WAITING LISTS
There is a finite supply of healthcare available to service requirements. In a privately operated healthcare system, supply is controlled by a pricing mechanism; those being able to pay will often be treated immediately, and those who cannot afford to pay will be made to wait until they can afford it (maybe never). In a public system, such as the NHS, treatment and care is apportioned due to clinical need. Patients are prioritised into a queuing system. Theoretically, urgent cases will be supplied with instant care, whilst less life threatening cases will be prioritised further down the list. There is usually a fairly fast response to acute problems such as a heart condition or cancer, although some medical procedures, with less available resources to service them, may require a waiting time of several months.It is argued that it is far fairer to prioritise resources by clinical need than by ability to pay.
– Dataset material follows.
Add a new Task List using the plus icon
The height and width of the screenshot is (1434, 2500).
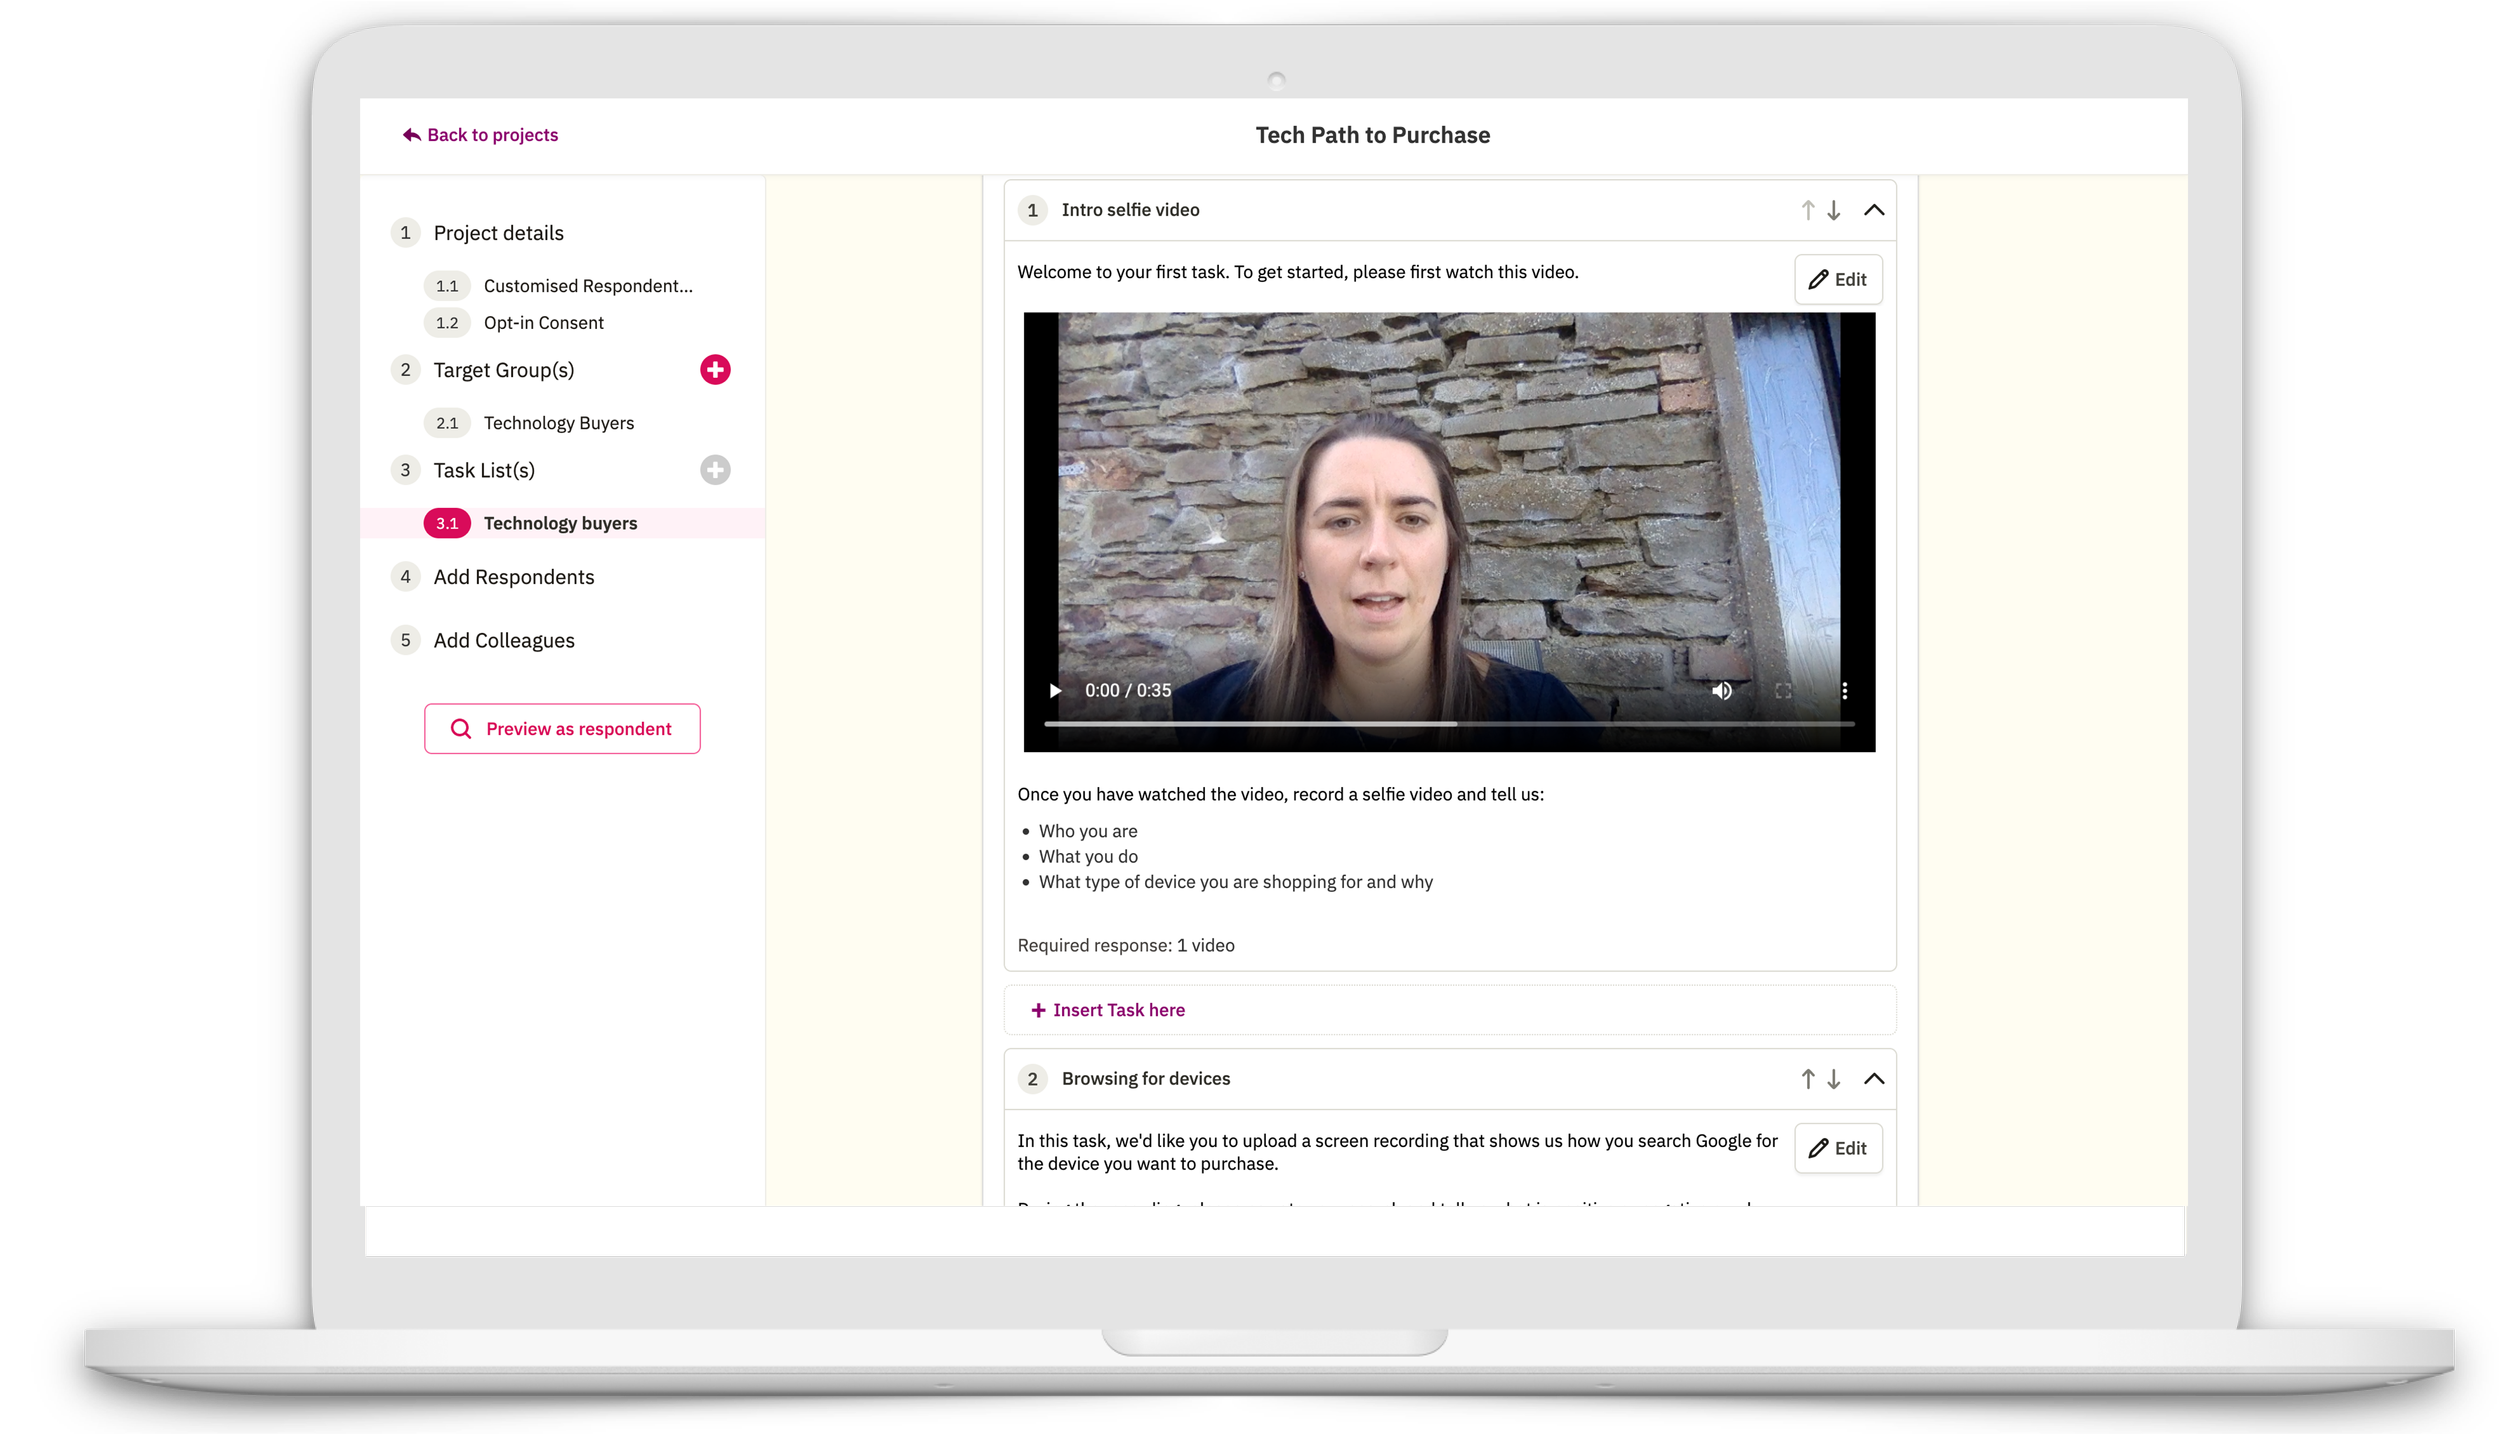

After all, the wealthy always have the option of obtaining privately supplied healthcare, should they feel they do not wish to sit upon a waiting list. Wafting lists are localised, and patients are offered the choice of having medical procedures carried out in a different district, if the waiting list is shorter there. Currently the waiting list procedure is undergoing heavy review, with the goal of reducing all waiting lists to a maximum of 18 weeks; this is targeted to come into effect by December 2008.
Although often cited as the single biggest criticism of the NHS, the concept of the clinically driven waiting list is among its most valuable services. If administered correctly it should ensure that everyone will get the medical treatment they require in a timely fashion.